Problem to work on
Output word for word the lines from the one with "Viewport: 159px width, 127px" to the final line of the data, both ends included, but skip the pictures.

Stored data
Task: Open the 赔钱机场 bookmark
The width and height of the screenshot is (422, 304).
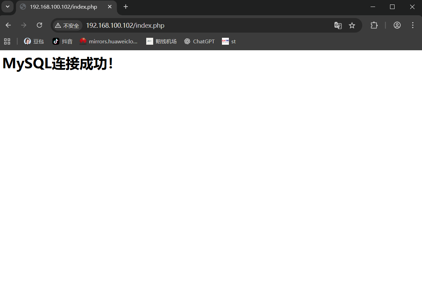Action: pyautogui.click(x=161, y=41)
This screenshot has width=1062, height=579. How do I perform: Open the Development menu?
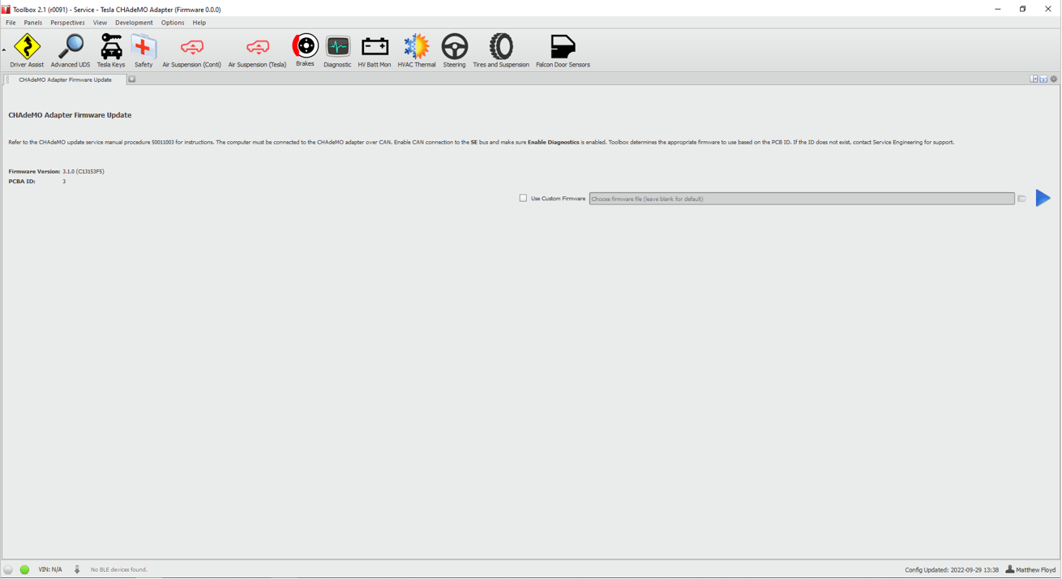tap(134, 23)
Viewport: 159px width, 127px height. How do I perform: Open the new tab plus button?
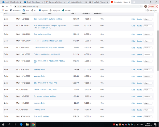click(134, 2)
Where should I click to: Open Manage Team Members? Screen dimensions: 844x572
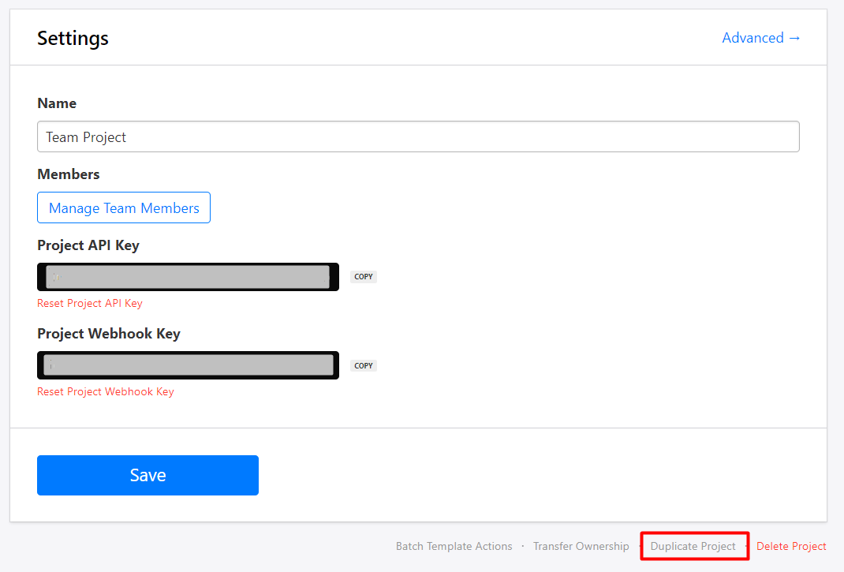pyautogui.click(x=124, y=207)
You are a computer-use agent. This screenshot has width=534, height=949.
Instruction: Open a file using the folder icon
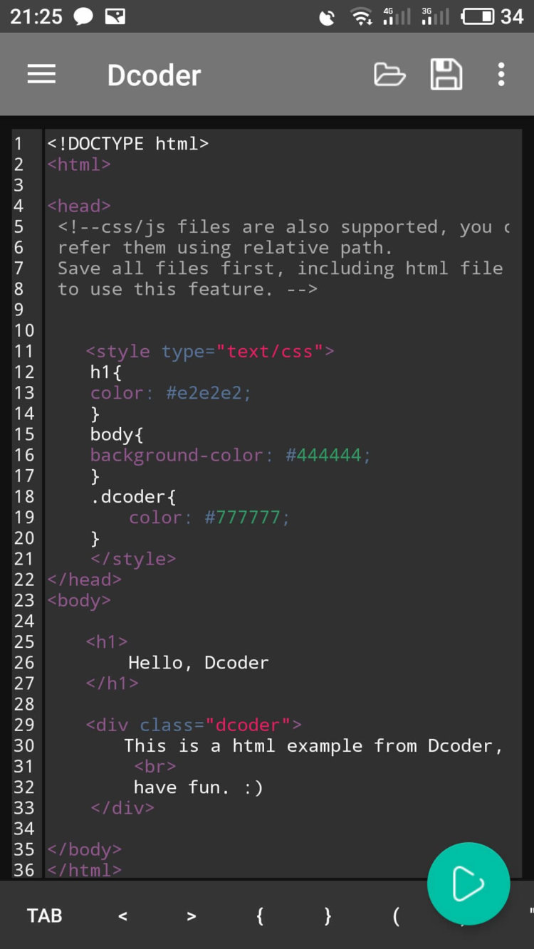(389, 74)
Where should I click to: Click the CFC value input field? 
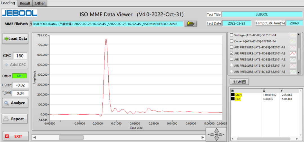pyautogui.click(x=20, y=56)
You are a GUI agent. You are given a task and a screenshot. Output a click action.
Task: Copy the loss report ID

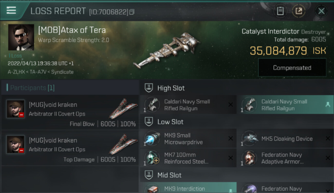pos(132,12)
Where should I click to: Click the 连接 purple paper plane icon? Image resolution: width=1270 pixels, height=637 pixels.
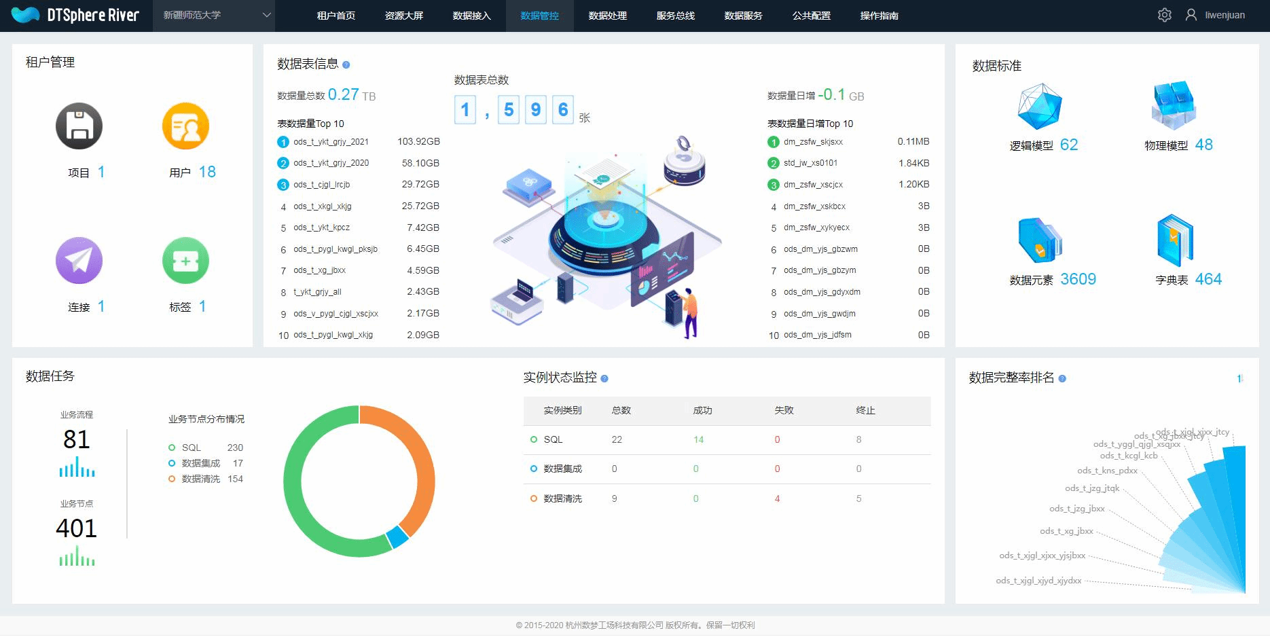(x=79, y=261)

Result of this exercise
Viewport: 159px width, 127px height. How do I perform: Open the new tab plus button?
click(134, 2)
Where should I click to: Open Manage Team Members? Screen dimensions: 844x572
pyautogui.click(x=124, y=207)
You are a computer-use agent. This screenshot has width=534, height=949.
Instruction: Open a file using the folder icon
(389, 74)
Where should I click to: Click the CFC value input field? 
pyautogui.click(x=20, y=56)
You are a GUI agent. You are given a task and a screenshot. Output a click action.
Task: Copy the loss report ID

pos(132,12)
Where should I click to: Click the 连接 purple paper plane icon? Image resolution: width=1270 pixels, height=637 pixels.
(x=79, y=261)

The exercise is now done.